Setelah kurang lebih 20 menit perjalanan dari rumahku akhirnya nyampe juga. “Rame banget, Nis?” tanyaku heran. “Ya, iyalah namanya juga konser beda ama kuburan! Lo nggak pernah ke tempat rame kayak gini ya?” tanya Denis agak heran. “Jarang sih, biasanya gue lebih milih tempat yang sepi kayak gedung-gedung tinggi yang udah nggak kepake” jawabku. “Ayo pasti lo nggak bakal nyesel deh ikut gue” ucap Denis kepadaku. Sebenernya aku masih bingung, ini konser band apa sih? Soalnya Denis nggak ngasih tahu kita mau nonton konser band apa. Tiba-tiba Denis memegang tanganku dan menarikku menuju deretan paling depan. Aku tiba-tiba terkejut setelah melihat band apa yang akan konser malam itu. Ternyata salah satu band kesukaanku, aku seneng banget malam itu. “Lo tahu dari mana kalo gue suka ama band ini?” tanyaku dengan penuh selidik. “Ada deh, lo nggak perlu tahu dari siapa. Pokoknya lo have fun aja malem ini. Jarang-jarang kan ada yang ngajak lo keluar gini” jawab Denis sambil mengumbar senyumnya. Aku hanya ternyum manis membalasnya tanda terima kasih padanya. Aku ikut loncat-loncat saat lagunya mulai melantunkan irama yang membuat semua orang semangat. Tapi, tiba-tiba kepalaku terasa berat dan semuanya menjadi gelap.
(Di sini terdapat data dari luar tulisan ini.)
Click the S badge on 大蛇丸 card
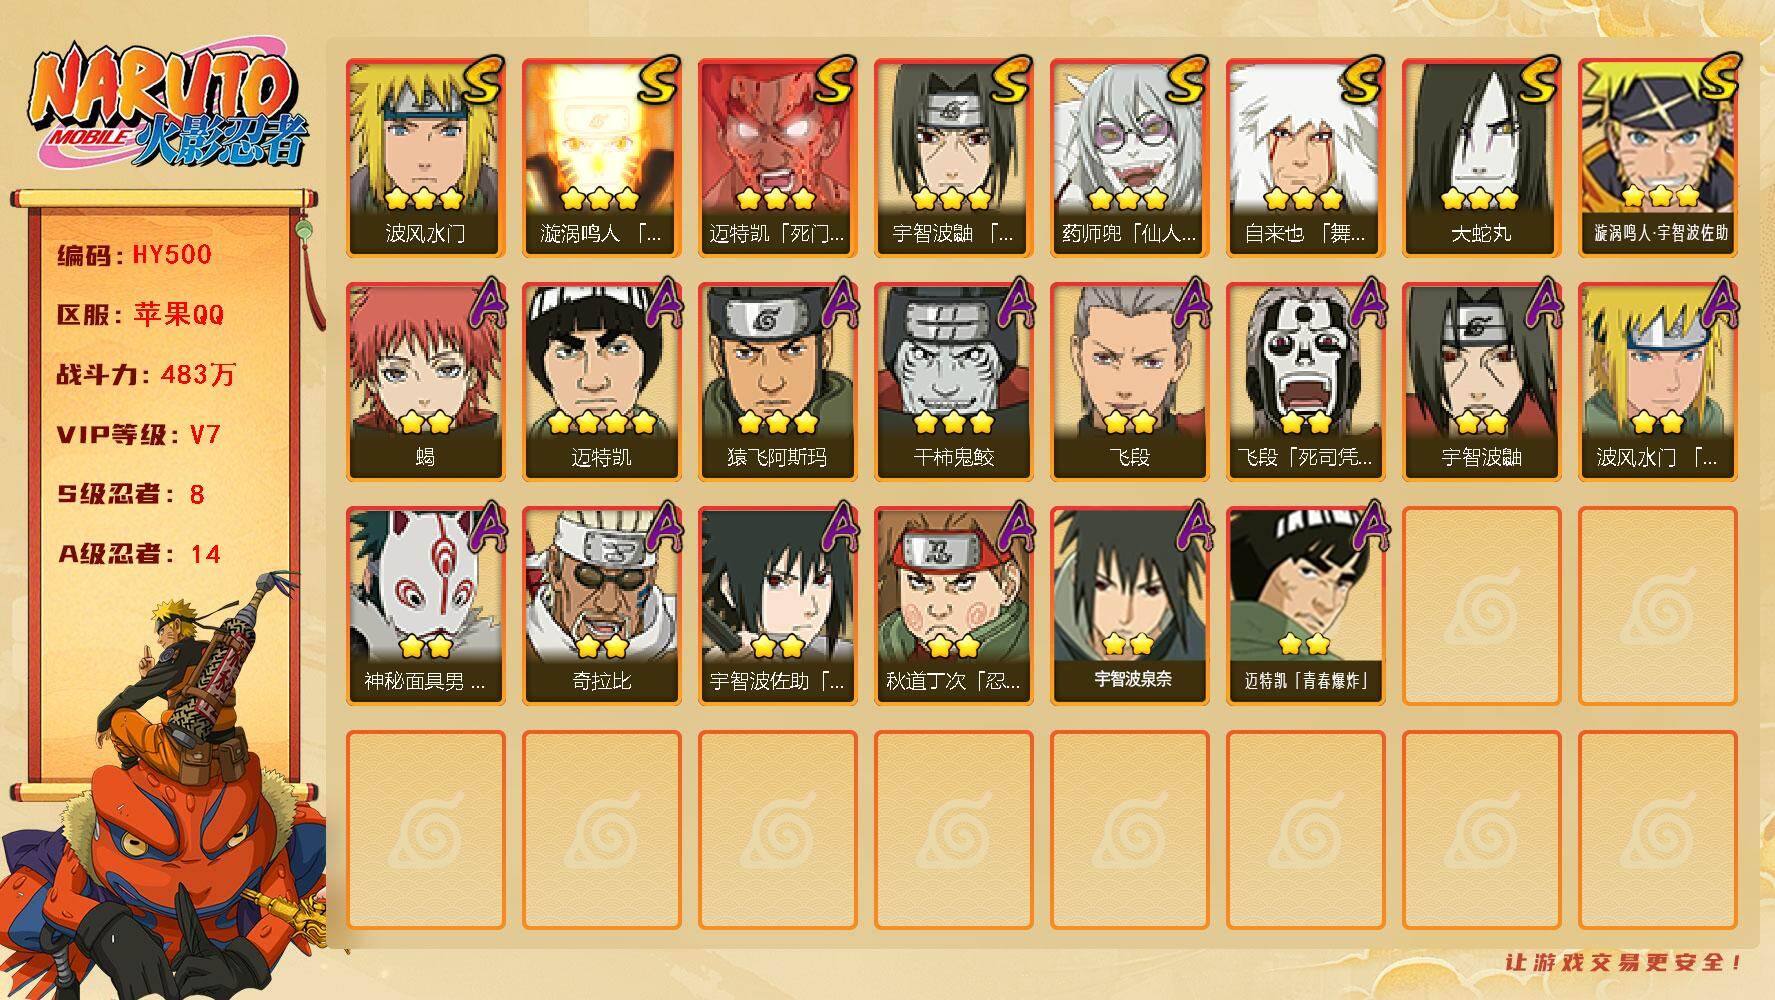pos(1537,81)
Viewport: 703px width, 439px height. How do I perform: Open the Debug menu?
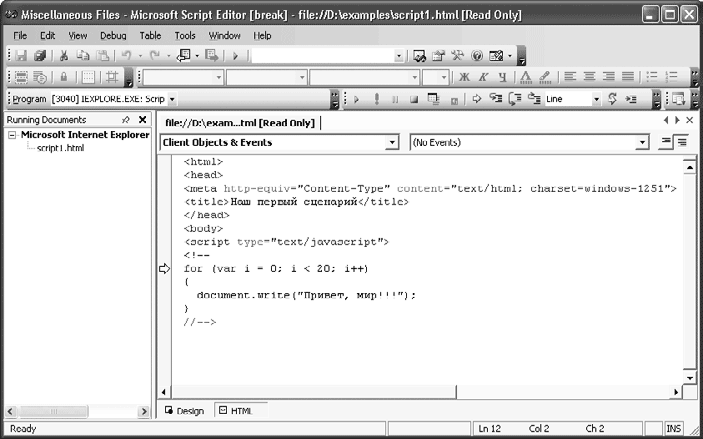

Paginya, saat aku bangun aku sudah berada dikamarku. Aku mulai mengingat kenapa aku bisa berada disini, padahal semalam aku bersama dengan Denis. Tapi aku hanya ingat sampai semuanya menjadi gelap. Aku sadar disampingku ada Denis yang sedang mengamatiku. “Udah bangun?” tanya Denis. Belum sempat aku menjawab pertanyaannya dia udah nyerocos ama pertanyaannya yang lain.